Rodrigo didn’t like the arrogance in that smile, and he had to restrain his first impulse, which was to deck the man. This wasn’t the place. Besides that, he was feeling particularly guilty. If he hadn’t been so cruel to Glory, perhaps she wouldn’t have lost his child. His child. He was responsible for its loss. Surely he could have found a kinder way to get Glory out of his life!
“I’ll take care of her,” Kilraven said, breaking into his thoughts. “The divorce will help her heal.” His silver eyes glittered. “From what I’ve seen, she’s never done anything in her life bad enough to deserve you as a husband.”
Rodrigo’s black eyes glittered as well. “She couldn’t wait to replace me, could she?” he asked icily. “You’re welcome to her.
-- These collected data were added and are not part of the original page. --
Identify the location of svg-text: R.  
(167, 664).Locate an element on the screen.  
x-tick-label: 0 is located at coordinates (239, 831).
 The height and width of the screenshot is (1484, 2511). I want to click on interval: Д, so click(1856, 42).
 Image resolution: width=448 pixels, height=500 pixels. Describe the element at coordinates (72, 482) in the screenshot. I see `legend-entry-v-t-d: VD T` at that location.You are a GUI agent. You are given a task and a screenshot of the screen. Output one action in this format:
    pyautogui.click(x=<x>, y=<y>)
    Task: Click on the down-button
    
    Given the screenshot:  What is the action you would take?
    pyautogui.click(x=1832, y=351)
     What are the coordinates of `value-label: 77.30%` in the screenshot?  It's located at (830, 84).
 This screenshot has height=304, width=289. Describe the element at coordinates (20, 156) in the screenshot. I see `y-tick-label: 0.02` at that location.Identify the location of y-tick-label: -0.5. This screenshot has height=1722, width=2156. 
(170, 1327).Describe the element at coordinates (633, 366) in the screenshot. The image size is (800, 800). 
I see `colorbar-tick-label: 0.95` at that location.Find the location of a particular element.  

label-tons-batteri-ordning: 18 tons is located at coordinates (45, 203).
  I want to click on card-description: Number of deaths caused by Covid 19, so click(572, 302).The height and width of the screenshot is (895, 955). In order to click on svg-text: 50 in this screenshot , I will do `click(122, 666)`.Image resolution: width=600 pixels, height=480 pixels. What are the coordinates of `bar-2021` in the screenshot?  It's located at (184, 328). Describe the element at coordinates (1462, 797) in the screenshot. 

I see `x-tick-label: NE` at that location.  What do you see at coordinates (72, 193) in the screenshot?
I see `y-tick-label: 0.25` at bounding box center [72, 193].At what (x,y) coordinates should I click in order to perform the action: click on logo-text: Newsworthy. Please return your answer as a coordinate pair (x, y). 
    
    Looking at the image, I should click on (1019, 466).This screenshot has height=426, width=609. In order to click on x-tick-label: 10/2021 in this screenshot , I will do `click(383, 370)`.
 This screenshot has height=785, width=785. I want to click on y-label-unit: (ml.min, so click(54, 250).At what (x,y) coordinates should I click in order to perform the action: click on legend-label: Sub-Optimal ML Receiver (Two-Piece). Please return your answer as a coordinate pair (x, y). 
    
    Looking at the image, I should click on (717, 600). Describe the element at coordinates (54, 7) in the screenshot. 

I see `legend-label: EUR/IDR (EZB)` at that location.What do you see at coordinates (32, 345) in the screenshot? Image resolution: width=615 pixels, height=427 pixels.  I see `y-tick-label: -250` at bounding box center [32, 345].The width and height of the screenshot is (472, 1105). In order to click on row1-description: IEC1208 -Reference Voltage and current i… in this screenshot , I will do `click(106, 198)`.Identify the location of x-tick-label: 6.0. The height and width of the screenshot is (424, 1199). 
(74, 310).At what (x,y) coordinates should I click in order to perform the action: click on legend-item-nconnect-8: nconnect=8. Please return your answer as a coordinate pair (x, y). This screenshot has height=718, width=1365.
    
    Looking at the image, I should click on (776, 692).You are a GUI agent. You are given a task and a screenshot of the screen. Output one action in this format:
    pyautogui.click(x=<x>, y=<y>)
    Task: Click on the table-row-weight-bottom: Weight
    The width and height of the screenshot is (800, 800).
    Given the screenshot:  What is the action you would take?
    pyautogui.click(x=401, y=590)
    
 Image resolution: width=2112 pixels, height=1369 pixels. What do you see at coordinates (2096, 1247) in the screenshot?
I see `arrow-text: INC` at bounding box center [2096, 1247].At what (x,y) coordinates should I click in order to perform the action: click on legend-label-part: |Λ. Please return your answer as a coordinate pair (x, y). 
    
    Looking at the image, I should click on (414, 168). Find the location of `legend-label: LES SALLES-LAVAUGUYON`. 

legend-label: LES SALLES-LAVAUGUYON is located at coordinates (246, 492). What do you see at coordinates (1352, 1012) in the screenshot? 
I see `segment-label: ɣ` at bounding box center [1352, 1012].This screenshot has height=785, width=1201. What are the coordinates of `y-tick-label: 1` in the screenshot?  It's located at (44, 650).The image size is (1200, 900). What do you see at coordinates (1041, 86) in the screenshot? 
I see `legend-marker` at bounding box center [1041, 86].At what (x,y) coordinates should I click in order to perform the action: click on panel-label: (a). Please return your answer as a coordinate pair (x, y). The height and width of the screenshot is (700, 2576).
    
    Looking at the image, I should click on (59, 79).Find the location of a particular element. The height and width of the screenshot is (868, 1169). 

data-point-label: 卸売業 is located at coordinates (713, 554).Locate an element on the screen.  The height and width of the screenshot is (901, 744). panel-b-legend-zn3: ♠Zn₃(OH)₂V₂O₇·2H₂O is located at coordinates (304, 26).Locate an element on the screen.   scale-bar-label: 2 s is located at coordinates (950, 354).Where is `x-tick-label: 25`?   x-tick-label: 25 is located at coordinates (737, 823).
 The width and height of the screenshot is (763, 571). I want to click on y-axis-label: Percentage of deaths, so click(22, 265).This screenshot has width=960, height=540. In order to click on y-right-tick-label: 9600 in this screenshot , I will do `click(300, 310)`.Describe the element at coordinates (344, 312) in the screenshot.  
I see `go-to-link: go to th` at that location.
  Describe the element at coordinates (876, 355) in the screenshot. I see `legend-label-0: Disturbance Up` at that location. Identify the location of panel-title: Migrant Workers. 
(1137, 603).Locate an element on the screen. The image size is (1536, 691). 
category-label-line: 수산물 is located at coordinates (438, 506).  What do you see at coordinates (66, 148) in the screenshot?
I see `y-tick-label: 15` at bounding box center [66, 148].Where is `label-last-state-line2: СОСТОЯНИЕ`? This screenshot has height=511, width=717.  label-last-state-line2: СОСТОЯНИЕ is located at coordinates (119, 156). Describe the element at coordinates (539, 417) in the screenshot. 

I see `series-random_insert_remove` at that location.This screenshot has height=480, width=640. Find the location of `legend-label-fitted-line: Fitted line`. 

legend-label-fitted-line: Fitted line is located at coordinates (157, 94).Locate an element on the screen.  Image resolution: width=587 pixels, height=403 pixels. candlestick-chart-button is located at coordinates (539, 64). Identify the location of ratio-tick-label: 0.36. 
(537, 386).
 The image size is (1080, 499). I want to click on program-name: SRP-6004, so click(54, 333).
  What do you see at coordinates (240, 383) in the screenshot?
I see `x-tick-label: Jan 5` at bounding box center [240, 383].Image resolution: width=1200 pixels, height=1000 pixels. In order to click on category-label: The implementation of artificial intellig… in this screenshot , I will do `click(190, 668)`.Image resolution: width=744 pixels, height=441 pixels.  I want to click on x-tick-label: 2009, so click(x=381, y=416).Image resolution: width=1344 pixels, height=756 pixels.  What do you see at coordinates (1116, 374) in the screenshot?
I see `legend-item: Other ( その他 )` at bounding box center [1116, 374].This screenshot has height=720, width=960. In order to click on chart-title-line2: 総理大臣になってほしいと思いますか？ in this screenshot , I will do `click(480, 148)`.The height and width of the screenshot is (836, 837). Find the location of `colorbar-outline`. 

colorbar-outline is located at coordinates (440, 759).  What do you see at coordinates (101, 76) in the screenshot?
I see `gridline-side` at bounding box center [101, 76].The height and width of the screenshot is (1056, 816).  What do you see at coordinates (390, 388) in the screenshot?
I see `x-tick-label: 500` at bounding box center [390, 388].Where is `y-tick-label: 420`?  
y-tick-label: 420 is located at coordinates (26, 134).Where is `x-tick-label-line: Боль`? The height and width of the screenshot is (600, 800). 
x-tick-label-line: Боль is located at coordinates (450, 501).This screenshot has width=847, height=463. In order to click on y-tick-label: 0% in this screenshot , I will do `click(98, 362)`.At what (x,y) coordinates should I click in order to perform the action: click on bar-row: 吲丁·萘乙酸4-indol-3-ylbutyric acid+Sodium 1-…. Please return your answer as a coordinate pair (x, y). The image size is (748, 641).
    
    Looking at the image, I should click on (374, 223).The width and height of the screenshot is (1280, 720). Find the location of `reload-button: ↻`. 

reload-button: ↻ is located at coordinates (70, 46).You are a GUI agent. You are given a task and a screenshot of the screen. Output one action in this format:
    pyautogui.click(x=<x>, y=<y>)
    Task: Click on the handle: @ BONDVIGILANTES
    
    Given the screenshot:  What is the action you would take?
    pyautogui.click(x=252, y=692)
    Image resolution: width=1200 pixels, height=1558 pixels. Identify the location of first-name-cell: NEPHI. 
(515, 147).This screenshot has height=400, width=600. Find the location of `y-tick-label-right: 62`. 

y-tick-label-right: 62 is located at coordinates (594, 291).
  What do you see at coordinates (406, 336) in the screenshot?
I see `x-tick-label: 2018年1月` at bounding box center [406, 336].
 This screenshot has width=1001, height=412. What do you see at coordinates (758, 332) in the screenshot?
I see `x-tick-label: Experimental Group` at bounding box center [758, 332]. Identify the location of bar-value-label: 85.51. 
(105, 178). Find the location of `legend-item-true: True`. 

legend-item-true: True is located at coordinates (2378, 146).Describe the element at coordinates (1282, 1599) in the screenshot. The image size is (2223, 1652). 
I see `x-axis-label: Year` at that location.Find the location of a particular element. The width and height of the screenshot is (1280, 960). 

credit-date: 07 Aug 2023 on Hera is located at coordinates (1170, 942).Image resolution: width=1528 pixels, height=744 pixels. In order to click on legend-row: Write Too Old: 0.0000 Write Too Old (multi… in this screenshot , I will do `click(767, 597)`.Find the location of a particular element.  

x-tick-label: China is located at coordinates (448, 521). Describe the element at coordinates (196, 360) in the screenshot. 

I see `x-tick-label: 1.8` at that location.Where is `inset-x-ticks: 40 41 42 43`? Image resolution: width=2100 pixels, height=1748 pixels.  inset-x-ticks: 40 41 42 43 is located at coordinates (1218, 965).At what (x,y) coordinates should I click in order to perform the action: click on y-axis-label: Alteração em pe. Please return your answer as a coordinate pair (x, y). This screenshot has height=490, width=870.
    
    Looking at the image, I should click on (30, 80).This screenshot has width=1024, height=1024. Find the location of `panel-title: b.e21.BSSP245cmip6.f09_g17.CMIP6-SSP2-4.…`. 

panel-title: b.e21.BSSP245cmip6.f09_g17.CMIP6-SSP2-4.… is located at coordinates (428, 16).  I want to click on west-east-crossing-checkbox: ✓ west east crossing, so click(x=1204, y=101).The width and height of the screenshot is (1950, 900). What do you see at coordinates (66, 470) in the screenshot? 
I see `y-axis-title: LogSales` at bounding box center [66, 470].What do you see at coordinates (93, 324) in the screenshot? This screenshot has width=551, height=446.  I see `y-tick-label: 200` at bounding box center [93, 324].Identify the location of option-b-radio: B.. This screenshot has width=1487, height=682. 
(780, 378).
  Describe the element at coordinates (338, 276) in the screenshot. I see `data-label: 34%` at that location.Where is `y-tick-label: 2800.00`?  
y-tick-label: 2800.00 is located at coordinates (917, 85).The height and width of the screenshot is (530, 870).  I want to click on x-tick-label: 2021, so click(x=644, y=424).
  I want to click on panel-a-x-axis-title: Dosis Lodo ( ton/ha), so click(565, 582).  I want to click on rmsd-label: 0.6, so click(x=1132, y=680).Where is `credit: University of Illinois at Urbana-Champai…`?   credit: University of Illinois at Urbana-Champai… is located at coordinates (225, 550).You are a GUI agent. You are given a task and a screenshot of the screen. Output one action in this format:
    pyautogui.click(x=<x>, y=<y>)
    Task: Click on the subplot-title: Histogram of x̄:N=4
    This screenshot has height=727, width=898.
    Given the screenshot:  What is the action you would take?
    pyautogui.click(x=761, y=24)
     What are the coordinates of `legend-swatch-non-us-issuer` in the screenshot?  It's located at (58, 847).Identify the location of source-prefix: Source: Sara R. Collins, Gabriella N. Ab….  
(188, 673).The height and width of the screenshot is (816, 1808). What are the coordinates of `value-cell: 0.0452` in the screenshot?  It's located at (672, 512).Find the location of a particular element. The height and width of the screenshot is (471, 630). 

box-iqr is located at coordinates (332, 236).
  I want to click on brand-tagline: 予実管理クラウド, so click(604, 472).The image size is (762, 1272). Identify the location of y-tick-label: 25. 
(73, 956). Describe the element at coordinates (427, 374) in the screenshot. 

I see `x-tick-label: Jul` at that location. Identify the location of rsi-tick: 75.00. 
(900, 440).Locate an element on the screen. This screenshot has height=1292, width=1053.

She would never have fit into my world.”
He turned and walked away. Kilraven had made him murderously angry. Glory was still his wife. He could keep her; he didn’t have to sign divorce papers. But the guilt ate away at him. His child was gone. She’d never forgive him for its loss. He’d never forgive himself.
On his way out, he almost collided with tall, handsome Jason Pendleton and his stepsister, little blond Gracie.
“Rodrigo,” Jason greeted him nonchalantly. “We heard about the drug bust. Good work.”
Rodrigo wasn’t paying attention. He was still seeing Glory’s tragic face and damning himself for his part in it. “Yes.” He tried to sound interested. “What are you two doing here?”
“Visiting a family member,” Jason said, scowling. “Are you all right?”
“Not really. I have to go. Good to see you both.”
They watched him walk away with open curiosity.
“He’s a strange man,” Gracie mused.
“All men are strange,” Jason said wickedly, and grinned when she flushed and laughed. “Come on. Let’s see what we can do for our Glory.”
GLORY TOOK A COUPLE of weeks off for tests, and to come to grips with her grief at the loss of her child. Her boss was good to her, giving her time off when she needed it and arranging for someone to cover for her when she had the heart catheterization. In the end they did a balloon angioplasty to blow out the plaque that was blocking an artery. Afterward she worked hard at her diet, took her medicine regularly and tried to convince herself that she could still manage her high-stress job despite the blood pressure that responded best to drugs when she was away from work. The doctor warned her quite bluntly that she had a congenital heart defect that had become more serious as she aged. He added that even with her lifestyle changes, she could die if she didn’t find something less stressful to do for a living. It was the same old spiel, but she wasn’t listening. She didn’t care anymore. She’d lost her child and her husband, and the job wasn’t enough to hold her to the world. But she did it with fervor and flair, going after evidence from witnesses like a bloodhound on the trail of a killer. Defense attorneys started to groan the minute she walked into the courtroom. Miss Barnes, they confided, could take rust off battleships with that tongue.